Dennis Quaid plays a heroic firefighter who was killed trying to rescue a runaway from a burning warehouse during the days of the Amazing Mets' World Series victory in October 1969. Jim Caviezel ("The Thin Red Line") plays his son, now a cop, thirty years later. Through some quirk of physics involving abnormal solar activity and the Aurora Borealis, the two make contact with each other across the 30-year span over a ham radio. The son is able to prevent his father's death, but changing the past also turns out to have unexpected consequences with which the two must deal.

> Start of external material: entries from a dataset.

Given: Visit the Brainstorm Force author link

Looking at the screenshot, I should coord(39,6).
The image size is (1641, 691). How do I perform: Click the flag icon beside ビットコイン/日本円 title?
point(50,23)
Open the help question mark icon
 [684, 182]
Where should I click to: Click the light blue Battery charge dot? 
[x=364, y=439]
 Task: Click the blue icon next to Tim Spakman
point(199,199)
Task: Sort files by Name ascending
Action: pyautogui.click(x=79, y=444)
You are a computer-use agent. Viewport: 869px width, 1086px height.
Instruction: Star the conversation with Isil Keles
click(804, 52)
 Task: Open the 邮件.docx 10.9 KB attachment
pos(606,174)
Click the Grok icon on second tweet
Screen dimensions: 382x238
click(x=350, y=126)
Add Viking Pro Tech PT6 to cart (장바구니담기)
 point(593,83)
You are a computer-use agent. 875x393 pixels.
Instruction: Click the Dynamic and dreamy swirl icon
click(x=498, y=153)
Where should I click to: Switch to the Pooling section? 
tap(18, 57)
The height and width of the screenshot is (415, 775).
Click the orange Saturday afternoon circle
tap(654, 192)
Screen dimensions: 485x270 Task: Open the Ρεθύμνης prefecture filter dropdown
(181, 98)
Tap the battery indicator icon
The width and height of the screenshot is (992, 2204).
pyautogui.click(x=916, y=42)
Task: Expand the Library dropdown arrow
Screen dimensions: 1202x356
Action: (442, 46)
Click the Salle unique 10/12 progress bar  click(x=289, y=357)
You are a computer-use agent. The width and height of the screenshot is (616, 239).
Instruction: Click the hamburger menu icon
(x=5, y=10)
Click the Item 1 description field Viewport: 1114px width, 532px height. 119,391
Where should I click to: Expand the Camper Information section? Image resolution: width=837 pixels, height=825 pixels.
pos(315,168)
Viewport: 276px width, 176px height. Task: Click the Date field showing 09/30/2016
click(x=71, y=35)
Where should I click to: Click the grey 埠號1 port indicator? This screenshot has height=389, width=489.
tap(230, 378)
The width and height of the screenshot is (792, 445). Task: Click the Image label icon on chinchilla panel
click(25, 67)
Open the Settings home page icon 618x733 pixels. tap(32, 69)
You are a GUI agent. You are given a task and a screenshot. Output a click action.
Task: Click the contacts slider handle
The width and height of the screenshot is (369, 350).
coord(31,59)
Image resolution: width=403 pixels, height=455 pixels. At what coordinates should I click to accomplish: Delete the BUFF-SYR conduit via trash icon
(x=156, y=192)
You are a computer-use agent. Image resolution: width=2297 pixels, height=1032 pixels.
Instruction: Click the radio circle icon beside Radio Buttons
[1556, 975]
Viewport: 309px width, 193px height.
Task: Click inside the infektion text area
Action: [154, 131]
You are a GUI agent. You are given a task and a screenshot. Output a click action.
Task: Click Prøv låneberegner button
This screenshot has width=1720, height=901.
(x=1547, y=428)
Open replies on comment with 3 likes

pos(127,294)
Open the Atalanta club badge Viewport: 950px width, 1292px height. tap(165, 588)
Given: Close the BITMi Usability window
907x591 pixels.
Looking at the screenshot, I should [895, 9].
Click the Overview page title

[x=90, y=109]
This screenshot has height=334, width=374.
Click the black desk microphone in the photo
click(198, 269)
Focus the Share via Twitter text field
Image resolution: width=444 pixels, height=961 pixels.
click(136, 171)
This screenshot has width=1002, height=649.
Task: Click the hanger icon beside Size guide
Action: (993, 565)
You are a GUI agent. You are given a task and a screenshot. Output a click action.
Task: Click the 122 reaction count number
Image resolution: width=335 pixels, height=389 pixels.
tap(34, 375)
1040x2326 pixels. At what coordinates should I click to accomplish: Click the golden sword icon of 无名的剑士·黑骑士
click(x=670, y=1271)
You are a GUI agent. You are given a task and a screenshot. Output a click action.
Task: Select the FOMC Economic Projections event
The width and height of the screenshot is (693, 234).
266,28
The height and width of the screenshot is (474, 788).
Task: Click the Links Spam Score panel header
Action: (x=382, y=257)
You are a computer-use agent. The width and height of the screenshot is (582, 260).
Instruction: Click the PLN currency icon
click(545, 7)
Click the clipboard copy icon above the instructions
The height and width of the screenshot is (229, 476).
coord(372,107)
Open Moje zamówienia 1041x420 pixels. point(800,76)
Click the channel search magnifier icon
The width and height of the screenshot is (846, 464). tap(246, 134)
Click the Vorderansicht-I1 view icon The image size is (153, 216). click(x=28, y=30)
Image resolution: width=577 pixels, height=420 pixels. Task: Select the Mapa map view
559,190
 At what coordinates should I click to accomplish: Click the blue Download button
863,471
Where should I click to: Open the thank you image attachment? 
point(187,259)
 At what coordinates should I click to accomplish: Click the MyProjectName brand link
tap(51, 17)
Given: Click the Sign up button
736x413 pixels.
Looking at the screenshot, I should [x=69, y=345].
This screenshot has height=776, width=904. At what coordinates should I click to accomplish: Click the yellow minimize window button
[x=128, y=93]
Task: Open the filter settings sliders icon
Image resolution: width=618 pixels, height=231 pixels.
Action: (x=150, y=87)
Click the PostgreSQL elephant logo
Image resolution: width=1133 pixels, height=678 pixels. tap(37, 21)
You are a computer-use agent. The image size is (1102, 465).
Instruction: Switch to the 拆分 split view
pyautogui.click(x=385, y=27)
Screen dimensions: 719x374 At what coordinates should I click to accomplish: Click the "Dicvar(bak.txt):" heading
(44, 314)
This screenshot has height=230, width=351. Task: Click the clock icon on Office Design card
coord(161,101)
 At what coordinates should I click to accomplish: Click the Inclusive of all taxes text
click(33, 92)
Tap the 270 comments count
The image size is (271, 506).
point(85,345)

The film really works on all levels with good action sequences and suspense, a nice dose of humor and some very touching exchanges between father and son. It explores the "what if" scenario of one's being presented with the opportunity to change an event in the past and the way in which those affected must deal with the consequences in a very intelligent and thought-provoking manner.
The acting is uniformly strong, with Quaid very appealing as the courageous firefighter and loving father who has an almost-childlike love for baseball (he even pulls off a Brooklyn accent nicely!); Caviezel is equally good as the present day version of Quaid's character's son. Caviezel brings a subtle sadness to the character, a quality one might expect from someone whose life hasn't quite worked out quite as well as it might have, possibly due to a void created by the absence of his father. One of the strongest aspects of Caviezel's performance was a subtle shift in personality following the changing of events in the past (a change which left him with memories both of his father's death and of time spent with his father in the intervening years).
I have a good feeling about this film and think it has a chance to be a real surprise hit. It's certainly one of the best films of the year thus far.